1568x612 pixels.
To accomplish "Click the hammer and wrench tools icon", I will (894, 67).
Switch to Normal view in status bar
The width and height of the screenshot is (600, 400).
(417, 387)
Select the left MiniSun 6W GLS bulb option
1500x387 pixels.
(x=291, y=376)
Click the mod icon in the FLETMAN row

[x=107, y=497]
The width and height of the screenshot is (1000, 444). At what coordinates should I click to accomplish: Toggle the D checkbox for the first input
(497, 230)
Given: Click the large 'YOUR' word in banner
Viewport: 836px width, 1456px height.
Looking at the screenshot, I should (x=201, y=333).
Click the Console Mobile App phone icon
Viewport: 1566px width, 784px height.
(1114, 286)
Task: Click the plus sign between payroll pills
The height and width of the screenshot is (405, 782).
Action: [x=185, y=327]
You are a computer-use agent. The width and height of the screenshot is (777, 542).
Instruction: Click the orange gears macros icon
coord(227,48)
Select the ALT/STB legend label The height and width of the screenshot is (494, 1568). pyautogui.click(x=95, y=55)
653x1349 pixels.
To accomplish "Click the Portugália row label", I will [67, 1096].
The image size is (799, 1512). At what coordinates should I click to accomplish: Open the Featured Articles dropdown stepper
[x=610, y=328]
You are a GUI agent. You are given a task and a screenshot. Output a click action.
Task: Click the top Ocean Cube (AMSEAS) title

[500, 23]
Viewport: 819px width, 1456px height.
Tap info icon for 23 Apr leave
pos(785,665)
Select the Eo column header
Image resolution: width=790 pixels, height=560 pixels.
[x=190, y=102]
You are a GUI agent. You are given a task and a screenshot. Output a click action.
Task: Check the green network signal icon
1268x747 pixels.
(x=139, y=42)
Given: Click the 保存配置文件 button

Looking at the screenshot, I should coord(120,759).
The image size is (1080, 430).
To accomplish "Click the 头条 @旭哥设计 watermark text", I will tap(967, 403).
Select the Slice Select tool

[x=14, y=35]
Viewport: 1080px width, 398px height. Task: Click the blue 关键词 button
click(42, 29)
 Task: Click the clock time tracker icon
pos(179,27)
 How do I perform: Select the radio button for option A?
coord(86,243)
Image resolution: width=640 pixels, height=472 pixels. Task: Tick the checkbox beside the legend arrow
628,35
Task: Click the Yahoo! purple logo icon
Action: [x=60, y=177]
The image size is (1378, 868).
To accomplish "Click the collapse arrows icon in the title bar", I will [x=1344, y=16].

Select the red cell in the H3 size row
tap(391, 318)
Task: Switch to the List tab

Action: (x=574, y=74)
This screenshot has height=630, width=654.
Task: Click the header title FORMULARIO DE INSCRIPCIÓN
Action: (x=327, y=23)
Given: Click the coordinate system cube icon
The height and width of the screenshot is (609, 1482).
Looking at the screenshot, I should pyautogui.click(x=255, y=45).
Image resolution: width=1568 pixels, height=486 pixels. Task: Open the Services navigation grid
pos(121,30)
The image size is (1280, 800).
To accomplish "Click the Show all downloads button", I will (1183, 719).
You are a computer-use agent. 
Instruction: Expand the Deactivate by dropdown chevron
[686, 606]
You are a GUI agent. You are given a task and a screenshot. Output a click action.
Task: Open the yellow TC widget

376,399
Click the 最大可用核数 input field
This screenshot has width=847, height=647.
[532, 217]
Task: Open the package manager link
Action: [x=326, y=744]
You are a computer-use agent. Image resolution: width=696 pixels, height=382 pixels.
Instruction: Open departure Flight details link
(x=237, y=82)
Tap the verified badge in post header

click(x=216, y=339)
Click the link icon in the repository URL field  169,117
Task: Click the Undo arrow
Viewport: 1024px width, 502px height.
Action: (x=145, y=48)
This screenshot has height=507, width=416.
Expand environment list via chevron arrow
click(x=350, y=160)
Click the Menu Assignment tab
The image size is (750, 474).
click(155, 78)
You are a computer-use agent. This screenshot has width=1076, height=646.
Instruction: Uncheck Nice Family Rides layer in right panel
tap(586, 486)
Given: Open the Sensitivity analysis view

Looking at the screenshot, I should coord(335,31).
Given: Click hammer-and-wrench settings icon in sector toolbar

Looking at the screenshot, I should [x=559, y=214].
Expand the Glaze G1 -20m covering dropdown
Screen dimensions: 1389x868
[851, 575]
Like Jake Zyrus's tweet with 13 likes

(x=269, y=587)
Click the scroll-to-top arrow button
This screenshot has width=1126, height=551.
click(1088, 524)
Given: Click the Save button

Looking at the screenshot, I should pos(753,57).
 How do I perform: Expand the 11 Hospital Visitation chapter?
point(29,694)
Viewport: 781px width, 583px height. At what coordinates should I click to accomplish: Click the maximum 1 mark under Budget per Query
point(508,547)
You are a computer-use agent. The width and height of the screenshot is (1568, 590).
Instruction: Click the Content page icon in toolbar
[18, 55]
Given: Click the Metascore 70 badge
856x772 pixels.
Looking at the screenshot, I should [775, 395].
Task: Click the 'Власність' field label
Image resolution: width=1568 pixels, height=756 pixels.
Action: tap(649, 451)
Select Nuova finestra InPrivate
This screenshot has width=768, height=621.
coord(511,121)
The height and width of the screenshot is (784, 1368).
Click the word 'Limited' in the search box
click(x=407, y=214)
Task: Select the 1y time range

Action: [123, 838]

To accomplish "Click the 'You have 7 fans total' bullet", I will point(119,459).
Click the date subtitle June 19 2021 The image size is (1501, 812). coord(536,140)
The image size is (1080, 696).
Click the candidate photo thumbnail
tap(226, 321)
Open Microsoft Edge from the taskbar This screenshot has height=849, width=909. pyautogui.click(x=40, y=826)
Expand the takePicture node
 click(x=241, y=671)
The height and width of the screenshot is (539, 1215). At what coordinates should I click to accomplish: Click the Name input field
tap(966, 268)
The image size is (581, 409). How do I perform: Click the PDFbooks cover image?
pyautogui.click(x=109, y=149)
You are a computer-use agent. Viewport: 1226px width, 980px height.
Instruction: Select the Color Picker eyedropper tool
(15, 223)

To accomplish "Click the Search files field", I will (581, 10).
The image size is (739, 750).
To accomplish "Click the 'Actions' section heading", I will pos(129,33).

*TRY IT*
Count the lines of the records that include the word "label". Give the number by itself.

*TASK RESPONSE*
3